PPP prepares to fight back
The PPP-led government appears to have been rocked back by the Supreme Court’s (SC’s) National Reconciliation Ordinance (NRO) verdict. For those baying for the NRO beneficiaries’ blood, it must come as a surprise, nay even shock, that far from rolling over and playing dead, the PPP seems to have decided to take on its detractors and come out of its corner fighting. The prime minister is well known for a soft and gentle disposition. Yet Yousaf Raza Gilani too seems to have decided it is time the gloves came off. Part of the fallout of the NRO verdict may have nothing to do with the letter and spirit of the court’s judgement. Whatever unintended consequences are flowing from that verdict, reflect the over-zealousness of some members of the bureaucracy and other officials. A case in point is the stopping of Defence Minister Ahmed Mukhtar from proceeding on an official visit to China. The circumstances surrounding the incident persuaded even mild-mannered Gilani to suspend the interior secretary and three FIA officials for misleading the minister and acting beyond their own authority and even the mandate of the verdict. It turns out that Mukhtar’s name was not on the exit control list now or on October 4, 2007, the date to which all things have reverted after the striking down of the NRO.

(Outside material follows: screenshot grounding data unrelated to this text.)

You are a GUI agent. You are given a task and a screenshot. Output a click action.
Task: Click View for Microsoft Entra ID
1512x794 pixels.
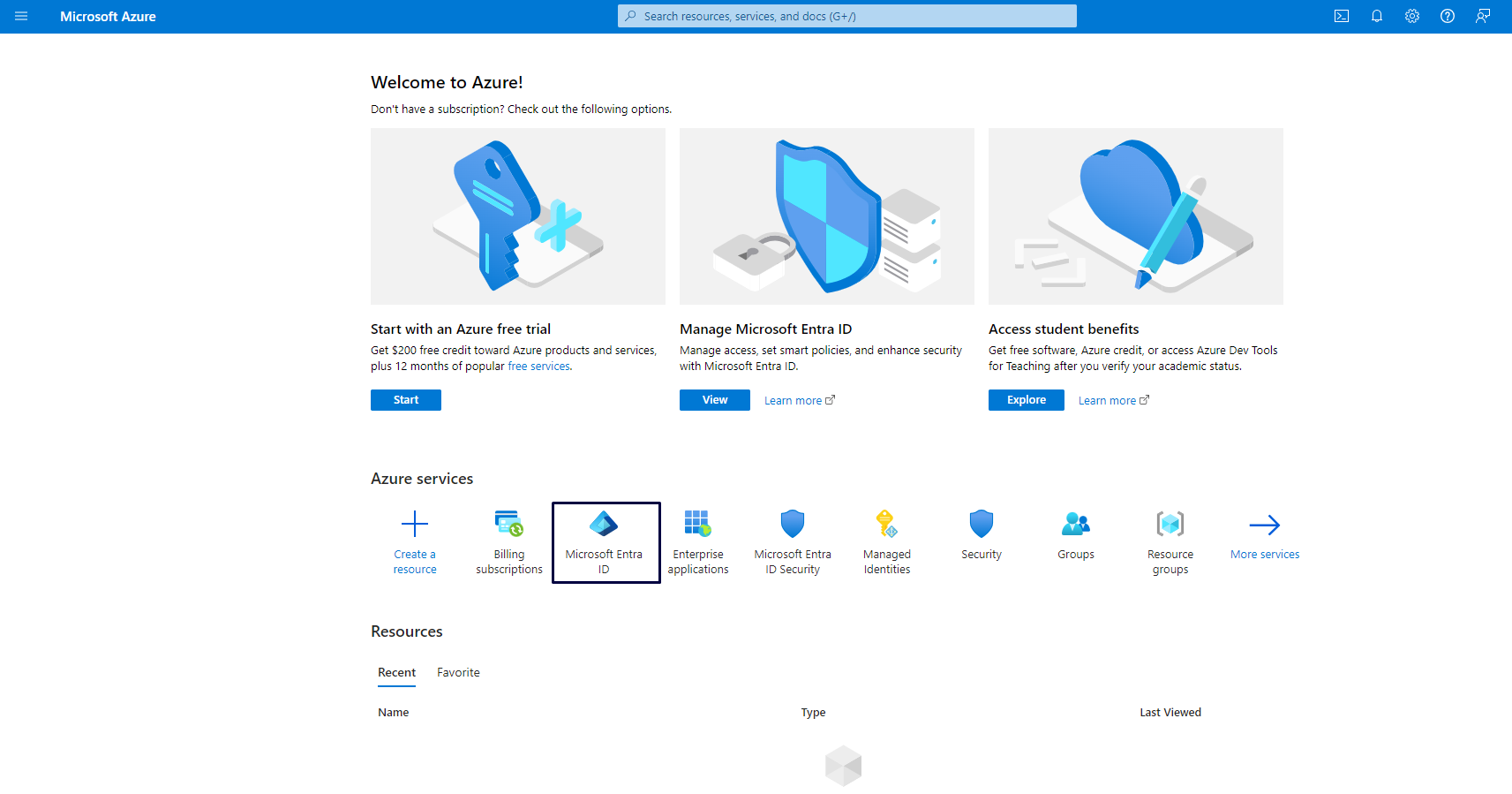click(714, 400)
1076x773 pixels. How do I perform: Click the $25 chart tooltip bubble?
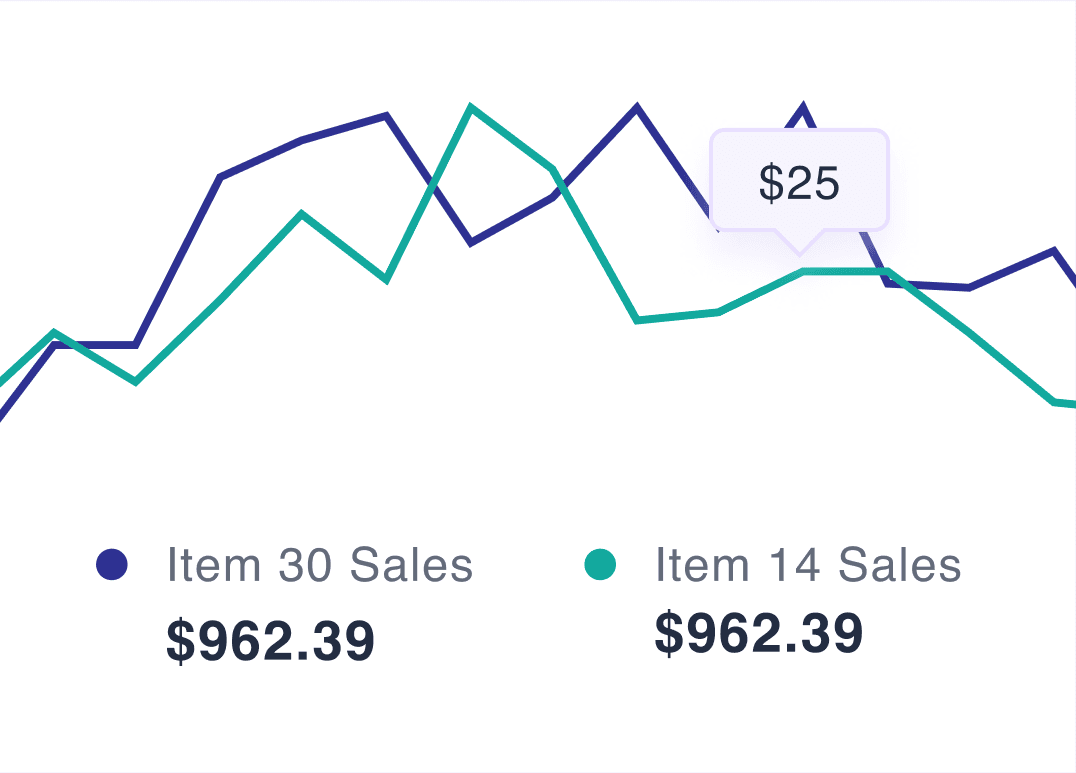[x=799, y=182]
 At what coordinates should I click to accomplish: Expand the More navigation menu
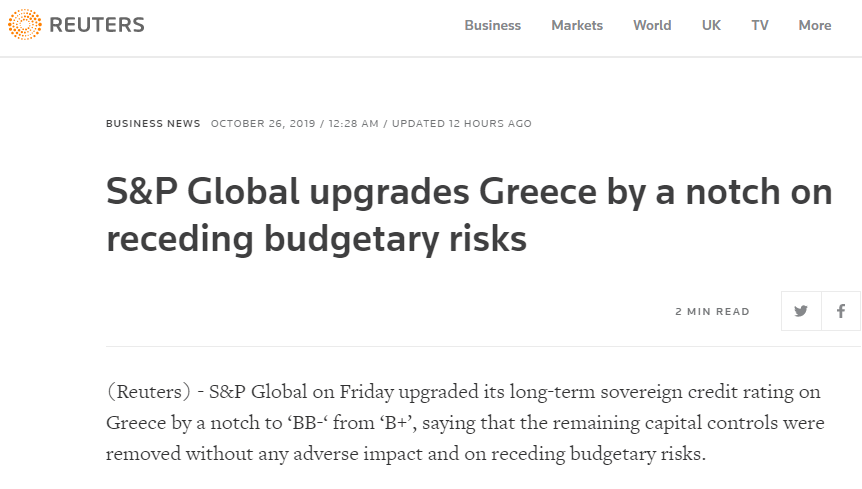[815, 25]
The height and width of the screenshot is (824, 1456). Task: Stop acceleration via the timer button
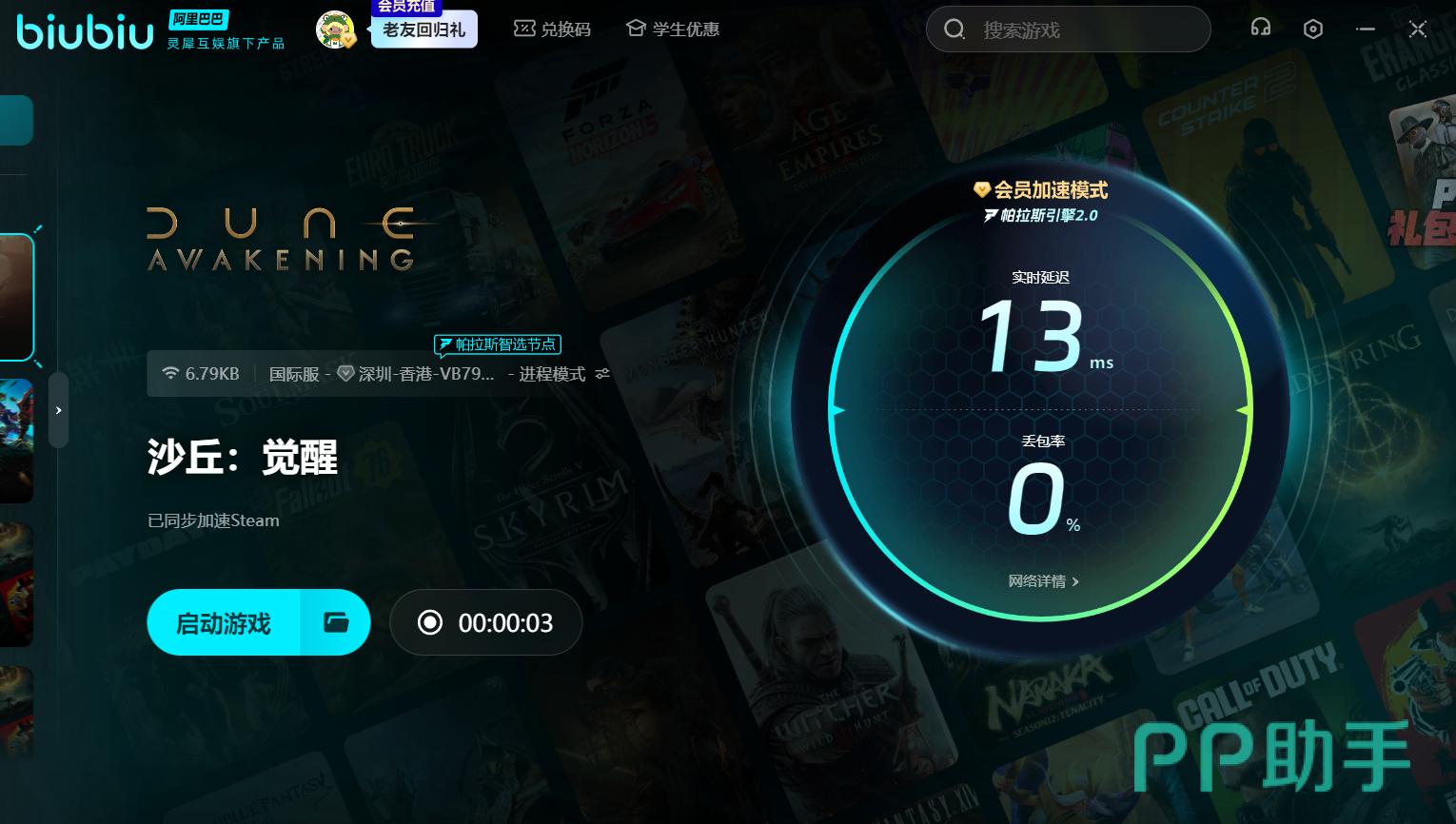point(485,623)
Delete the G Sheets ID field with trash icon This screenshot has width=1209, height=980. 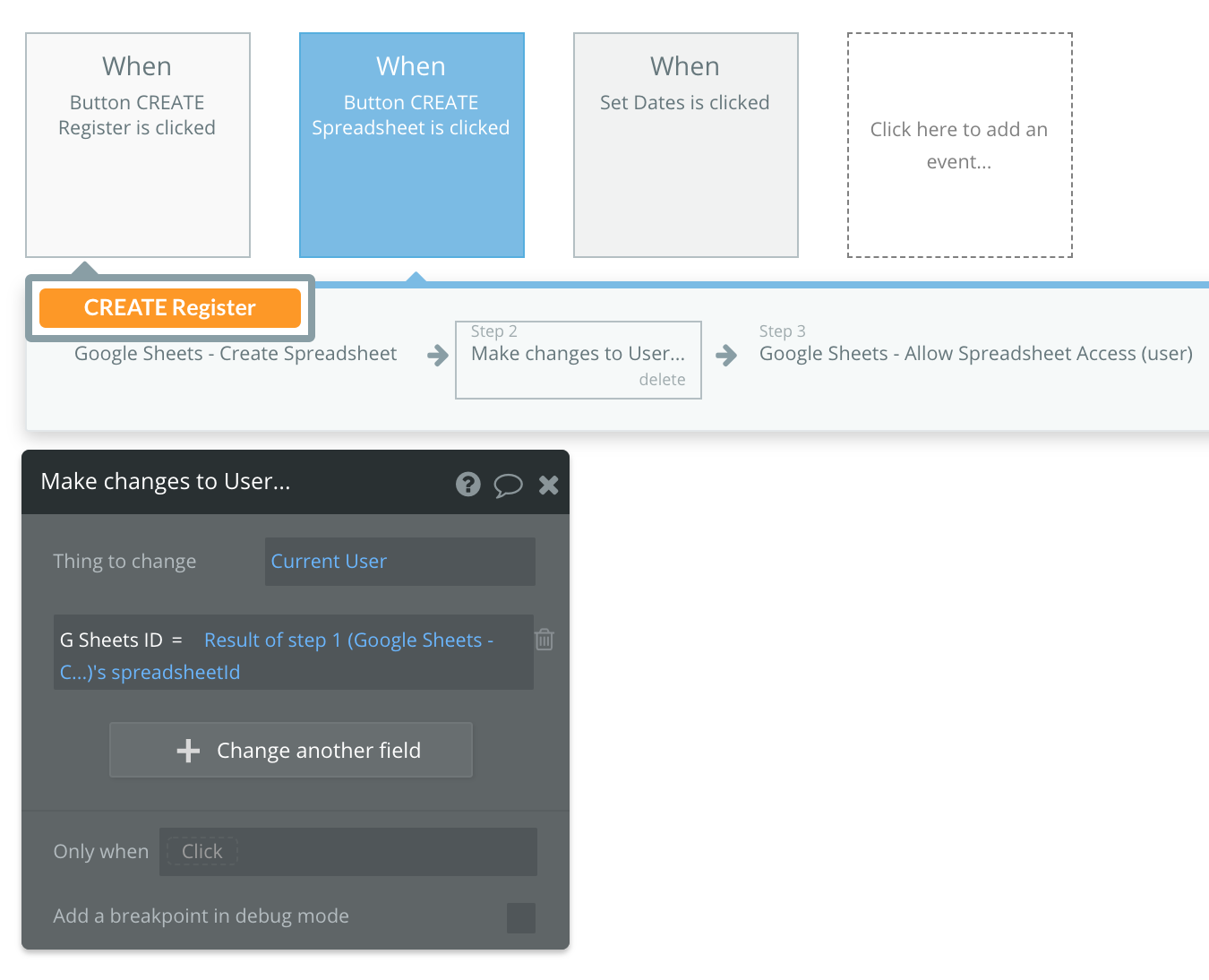click(544, 640)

The proper thing that has followed the verdict is the notices and summons issued by the accountability courts to those whose cases stand revived. Draconian actions such as arrests were not justified when the accused were prepared to face the courts. The rumour mills ground overtime, but in the process some sections of the media did not even hesitate to issue unsubstantiated stories, for example of the interior minister’s arrest. Journalism requires responsibility, not subjective wish fulfillment. The judicial process of accountability has begun, and the ‘militant’ media must wait for judicial verdicts, not jump the gun. That process includes the possibility of bail, which in one high profile case of Salman Farooqui, has been granted. Meanwhile the monitoring cells suggested in the SC’s verdict have been set up at SC and High Court levels.
Prime Minister Yousaf Raza Gilani mounted a vigorous defence of President Asif Ali Zardari during an interaction with the media. His thrust was that all the cases against the president were politically motivated and, despite spending 12 years in jail, nothing had been proved against him. As far as the Swiss case is concerned, the prime minister clarified that the Swiss government has conveyed that it cannot proceed in a case that the Pakistan government itself has not revived because of the immunity enjoyed by the office of president. The prime minister questioned why the authors of the NRO, Musharraf, Shauqat Aziz and his cabinet were not being mentioned whereas his government was neither responsible for promulgating the NRO nor had it defended it. Contrary to the expressed wishes of the SC that former FIA director Tariq Khosa be restored to office, Mr Gilani seems bent on protecting executive privilege where such appointments are concerned.
Party consultations in the presidency and with allies, as well as the PPP’s executive committee meeting in progress while these lines are being written seem to convey the impression that the PPP has decided there will be no resignations because such a course night open a Pandora’s box whose ultimate victim could well be the president. Those opposed to Mr Zardari or the PPP may want to go beyond the remit of the SC verdict, but they are on thin constitutional and legal ground here. Now that the PPP seems to have girded up its loins, the danger of political confrontation (with the PML-N first and foremost) and between the executive and judiciary cannot be ruled out. The best advice to all players would be to exercise restraint in the straitened circumstances in which the country finds itself, let politics be conducted in a civilised and democratic spirit and let each institution of state function within its own orbit, not on others’ turf.